Lotion not included.
However, “Silence of the Lambs” fans will soon be able to stay at the dimly lit, wallpapered house where Buffalo Bill skinned his victims in the 1991 hit movie starring Jodie Foster, Anthony Hopkins and Ted Levine.
New York theatrical art director Chris Rowan purchased the home for $290,000 on January 28 and plans to convert it into a quaint bed and breakfast, TMZ reported. The investment comes as the movie turns 30 and a “Silence” spinoff, CBS’s series “Clarice,” is embraced by some fans and chewed out by others.
Rowan won’t have to do much to restore the four-bedroom, one-bathroom house to its horror glory — the home outside Pittsburgh, Pennsylvania, already has many of its original features, including its old-fashioned wallpaper, hardwood floors, pocket doors and dark wood trim. And the exterior of the three-story house is the same yellowish-red brick with a wraparound porch as seen in the movie.
Rowan will probably need to update the kitchen, which doesn’t appear to be industrial enough to support guests as-is, and he might need to add a few more bathrooms, since the house only has one, according to the listing.
What about the torture well in the basement?
But the most important renovation will be the infamous well in the basement where Hollywood’s original psychopathic B&B, played by Levine, traps his victims.
Filmmakers shot the basement well scenes off-site — the house doesn’t actually have a creepy hole in the ground — but the new owner reportedly plans to add one to give guests the full Buffalo Bill experience.
However, the original basement, specifically the cold cellar, was featured in the movie, according to a video by the listing brokers, Eileen Allan and Shannon Assad of Berkshire Hathaway HomeServices.

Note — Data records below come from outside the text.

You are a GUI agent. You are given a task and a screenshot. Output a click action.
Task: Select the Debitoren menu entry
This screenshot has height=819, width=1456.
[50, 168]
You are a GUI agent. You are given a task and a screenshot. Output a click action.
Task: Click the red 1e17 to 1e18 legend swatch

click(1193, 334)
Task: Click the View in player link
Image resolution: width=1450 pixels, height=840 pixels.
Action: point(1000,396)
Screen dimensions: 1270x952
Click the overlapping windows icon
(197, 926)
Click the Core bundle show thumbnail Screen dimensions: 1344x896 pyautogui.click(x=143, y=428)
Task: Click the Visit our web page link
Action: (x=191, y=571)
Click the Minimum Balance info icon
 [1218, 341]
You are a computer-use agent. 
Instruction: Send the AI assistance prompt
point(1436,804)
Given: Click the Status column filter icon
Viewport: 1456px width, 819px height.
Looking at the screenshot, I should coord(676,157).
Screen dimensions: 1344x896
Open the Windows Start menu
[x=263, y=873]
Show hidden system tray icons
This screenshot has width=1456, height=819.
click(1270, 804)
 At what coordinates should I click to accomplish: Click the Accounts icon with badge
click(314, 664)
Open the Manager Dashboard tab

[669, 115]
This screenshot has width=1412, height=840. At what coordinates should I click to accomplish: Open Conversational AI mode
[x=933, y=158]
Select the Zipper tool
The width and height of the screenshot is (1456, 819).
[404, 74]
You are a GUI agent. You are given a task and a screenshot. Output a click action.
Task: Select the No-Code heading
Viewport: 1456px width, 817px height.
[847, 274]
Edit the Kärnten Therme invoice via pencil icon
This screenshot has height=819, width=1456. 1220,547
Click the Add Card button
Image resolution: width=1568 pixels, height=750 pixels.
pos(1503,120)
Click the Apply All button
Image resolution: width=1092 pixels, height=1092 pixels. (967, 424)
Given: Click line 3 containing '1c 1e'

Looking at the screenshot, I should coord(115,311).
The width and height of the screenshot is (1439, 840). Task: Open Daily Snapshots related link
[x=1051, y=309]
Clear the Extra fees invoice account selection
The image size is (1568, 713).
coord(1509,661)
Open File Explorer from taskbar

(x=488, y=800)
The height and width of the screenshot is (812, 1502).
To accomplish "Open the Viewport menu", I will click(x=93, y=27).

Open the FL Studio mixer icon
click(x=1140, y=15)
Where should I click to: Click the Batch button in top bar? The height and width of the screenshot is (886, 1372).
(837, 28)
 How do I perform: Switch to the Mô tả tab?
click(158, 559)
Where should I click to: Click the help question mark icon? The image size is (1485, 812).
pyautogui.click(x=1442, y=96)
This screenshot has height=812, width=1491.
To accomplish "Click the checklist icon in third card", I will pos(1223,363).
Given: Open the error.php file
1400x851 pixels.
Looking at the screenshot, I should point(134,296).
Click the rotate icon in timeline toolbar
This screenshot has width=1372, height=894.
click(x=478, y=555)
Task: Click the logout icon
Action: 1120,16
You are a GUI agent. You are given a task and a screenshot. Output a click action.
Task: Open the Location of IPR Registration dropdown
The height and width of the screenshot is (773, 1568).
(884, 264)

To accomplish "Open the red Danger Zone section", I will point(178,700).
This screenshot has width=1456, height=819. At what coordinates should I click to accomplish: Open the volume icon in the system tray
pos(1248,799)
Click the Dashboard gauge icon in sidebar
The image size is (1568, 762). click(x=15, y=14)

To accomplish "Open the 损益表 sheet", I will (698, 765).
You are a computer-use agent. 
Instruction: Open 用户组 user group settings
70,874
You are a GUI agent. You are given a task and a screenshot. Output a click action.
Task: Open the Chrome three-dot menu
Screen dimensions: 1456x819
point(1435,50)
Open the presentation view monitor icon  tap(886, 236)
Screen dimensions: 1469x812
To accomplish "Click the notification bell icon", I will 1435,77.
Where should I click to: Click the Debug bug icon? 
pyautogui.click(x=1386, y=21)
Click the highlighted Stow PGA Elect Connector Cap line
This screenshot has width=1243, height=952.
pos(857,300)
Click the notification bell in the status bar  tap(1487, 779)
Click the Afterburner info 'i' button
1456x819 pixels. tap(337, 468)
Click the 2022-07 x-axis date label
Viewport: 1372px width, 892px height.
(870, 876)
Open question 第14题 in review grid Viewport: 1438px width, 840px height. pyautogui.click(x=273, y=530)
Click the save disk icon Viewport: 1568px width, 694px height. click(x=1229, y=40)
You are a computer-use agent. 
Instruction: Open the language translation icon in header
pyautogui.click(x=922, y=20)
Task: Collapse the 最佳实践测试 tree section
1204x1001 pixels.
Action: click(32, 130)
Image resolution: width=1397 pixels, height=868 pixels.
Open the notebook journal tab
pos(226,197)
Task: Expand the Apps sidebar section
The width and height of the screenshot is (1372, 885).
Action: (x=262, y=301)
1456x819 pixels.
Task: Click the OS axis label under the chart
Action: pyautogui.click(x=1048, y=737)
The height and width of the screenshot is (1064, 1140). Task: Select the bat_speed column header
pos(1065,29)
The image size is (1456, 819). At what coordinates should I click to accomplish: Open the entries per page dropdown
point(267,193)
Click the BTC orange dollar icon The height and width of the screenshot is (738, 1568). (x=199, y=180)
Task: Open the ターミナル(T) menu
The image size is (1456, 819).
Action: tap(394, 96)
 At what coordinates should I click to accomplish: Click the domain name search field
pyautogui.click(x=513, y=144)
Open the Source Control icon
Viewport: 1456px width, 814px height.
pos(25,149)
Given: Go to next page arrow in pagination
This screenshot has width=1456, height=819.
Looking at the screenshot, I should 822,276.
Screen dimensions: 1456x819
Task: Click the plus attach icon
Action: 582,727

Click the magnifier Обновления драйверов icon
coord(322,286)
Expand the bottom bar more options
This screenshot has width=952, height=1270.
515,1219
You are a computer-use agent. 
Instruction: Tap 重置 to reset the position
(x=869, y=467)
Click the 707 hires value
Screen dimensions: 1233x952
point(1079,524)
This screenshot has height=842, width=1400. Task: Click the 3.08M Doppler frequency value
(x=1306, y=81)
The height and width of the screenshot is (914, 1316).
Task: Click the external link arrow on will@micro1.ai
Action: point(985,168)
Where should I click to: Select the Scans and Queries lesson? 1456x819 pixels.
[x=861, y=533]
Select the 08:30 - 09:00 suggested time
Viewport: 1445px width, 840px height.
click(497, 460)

“It actually is kind of creepy in here,” said the brokers in the video. The narrow cold cellar is made of brick and wood paneling and has a window and exposed pipes. The rest of the real-life basement is unfinished, with a naked staircase, concrete floors and visible wires.
The house is only yards from the train tracks in the opening shot of the Buffalo Bill scene. And while the 1.76-acre yard doesn’t have the same RV shown in the movie, it has a vintage Chessie train caboose, which Rowan could easily convert into a recreational vehicle.
The 2,334-square-foot Queen Anne Victorian-style house has some other features that aren’t featured in the film, such as a stained-glass window in the bathroom and three fireplaces dating back to 1910, when the house was built. And the previous owners added a gazebo, a rose garden, a fountain and a ceramic-tile deck to the house.
How did it end up in the movie?
The house was listed for $298,500 in September after the previous owner purchased it for $195,000 in 2016 from its longtime owners, the Lloyds, who agreed to let “The Silence of the Lambs” producers shoot in the house. The scenes were shot over the course of three days.
“They [movie location scouts] were looking for a home in which you entered the front door and had a straight line through . . . They wanted it to look like a spider web, with Buffalo Bill drawing Jodie Foster into the foyer, into the kitchen, then into the basement,” Barbara Lloyd told the Daily Mail in 2015, the last time the home was on the market.
The listing brokers, Allan and Assad of Berkshire Hathaway HomeServices, did not respond to a request for comment in time for publication.